On that scale, having x86 on a GPU suddenly makes it a lot interesting for usages outside the usual "draw triangles very fast". Even if x86 sucks to begin with.
And for the record : there's hardly a way that the 68k architecture ever prevailed. It's a good one. But IBM was never seing its PC as anything better than a glorified terminal. For such kind of machine, there were of course going for the cheapest possible chip.
Given a choice between a half assed chip from Intel with a 16bit extension quickly tackled over a design inherited from early 8bit chips (8008, 8080 and concurrent Zx80 - most assembler code can be directly recompiler on 8088 after a few register renaming) AND a very nice chip from Motorola redesigned from the ground up to be a nice and clean 16/32 bits architecture designed for future expension :
Of course they will pick the Intel. It's cheaper and there's no need for a future proof 32bits processor in a fucking "Terminal Deluxe".

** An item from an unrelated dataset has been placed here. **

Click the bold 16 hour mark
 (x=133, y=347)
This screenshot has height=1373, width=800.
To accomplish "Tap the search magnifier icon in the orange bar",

And of course, because of the (relatively) low cost, because of the (very strong) brand recognition, because of the (somewhat) openness of the platform enabling clones (in the sense it was documented. Of course, Phoenix had to completely rewrite the BIOS because of copyright restrictions - but IBM considered Big Irons being they main products and didn't mind such clones), and because they were takin a relatively uncrowded market (most home computers were for homes, school, and small shops - PC were marketed for corporations) :
The PC was bound to take over the market very quickly - *with* its bad design (almost *because* of it). And was bound to set the standard, as bad this standard is.
And by then, it was too late for IBM to take a better architecture to produce a "Terminal Deluxe Pro Mark-III" with a clean 68k chip.
Of course, had the PC had a less crippled OS, designed to be slightly more extensible and making less assumption about the architecture than MS-DOS (you know the "we laid everything around 1MiB and though it would last for at least 10 years" by mr. Gates), perhaps a switch to a better different architecture could have been less painful, and a cleaner architecture could have blessed the PC world sooner.